G. Williamson McDiarmid and Juidth S. Kleinfeld

THIS STUDY COMPARES THE OCCUPATIONAL VALUES OF rural Eskimo secondary students with those of urban white adolescents. Contrary to popular stereotypes, rural Eskimo adolescents prefer conventional year-round jobs to intermittent work just as urban white adolescents do. Significant cultural differences do appear, however, in the extent to which each group seeks intrinsic satisfactions from wage work. In their overall work values, however, Eskimo adolescents closely resemble their white counterparts.

Many Alaska Natives—especially men—follow patterns of intermittent wage work rather than year-round, full-time employment. Does this work schedule represent a preference for intermittent work or is it a pragmatic response to the limited number of year-round jobs in most rural villages? Do Eskimo and Indian adolescents growing up in communities with few jobs available develop a different approach to wage work and its rewards than do northern adolescents growing up in communities where most people work conventionally year-round? These questions concern rural teachers who must consider for which adult work activities they are educating village youth.

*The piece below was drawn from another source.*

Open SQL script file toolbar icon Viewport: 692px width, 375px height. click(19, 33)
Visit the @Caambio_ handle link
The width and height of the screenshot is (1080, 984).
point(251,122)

Teachers want to know whether their students prefer the types of jobs typically available in the village or if they would be interested in other kinds of occupational opportunities if they had the appropriate skills. Since most rural educators are white, they frequently ask these questions in a comparative manner: Are northern Native students different from northern white students in their work preferences?

The limited research we have been able to locate on cultural differences in work values indicates that the rewards people seek from work are, indeed, influenced by their cultural background (Hofstede, 1980; Lafitte, 1974). On the question of whether northern Native groups have a culturally different approach to wage work, little evidence is available.

Some research has been done on preferences for conventional versus intermittent work schedules. On this dimension of work preferences, the evidence is conflicting. Smith (1974) found that Indian and Eskimos in Canada’s Northwest Territories prefer conventional 40-hour work schedules.

His survey responses do not support popular local stereotypes. In a survey of Yukon Indian men, Lampe (1974) also found that they prefer year-round work.

On the other hand, Alaska’s North Slope Inupiat adults and adolescents prefer part-time intermittent work as often as they prefer year-round employment (Kleinfeld and Kruse 1977; Kleinfeld, Kruse, and Travis 1980). The preference of about half the population for part-time work, however, may reflect the unusual economic situation on the North Slope during the time of this research. The North Slope Borough, an Inupiat government, used taxes from Prudhoe Bay oil company property to create large numbers of highly paid jobs for local Inupiat. Many of these jobs are in the construction sector which typically offers intermittent but high-paying work in the north. In expressing their preference for intermittent work, Inupiat adults and adolescents may simply be expressing their preference for the kind of well-paid work available locally.

In short, whether northern Natives actually prefer the intermittent work patterns common in rural areas is not entirely clear from the existing research literature. We have not found research exploring other dimensions of work values among northern Native groups.

Method

Subjects

The rural Eskimo sample consisted of 232 high school students—the entire high school population from four small Eskimo villages on the lower Yukon. The four high schools from which our rural samples were drawn were sites for a National Science Foundation project examining the educational effects of visiting university scientists who taught in the schools. The data reported here, however, are baseline measures and do not reflect effects of this program.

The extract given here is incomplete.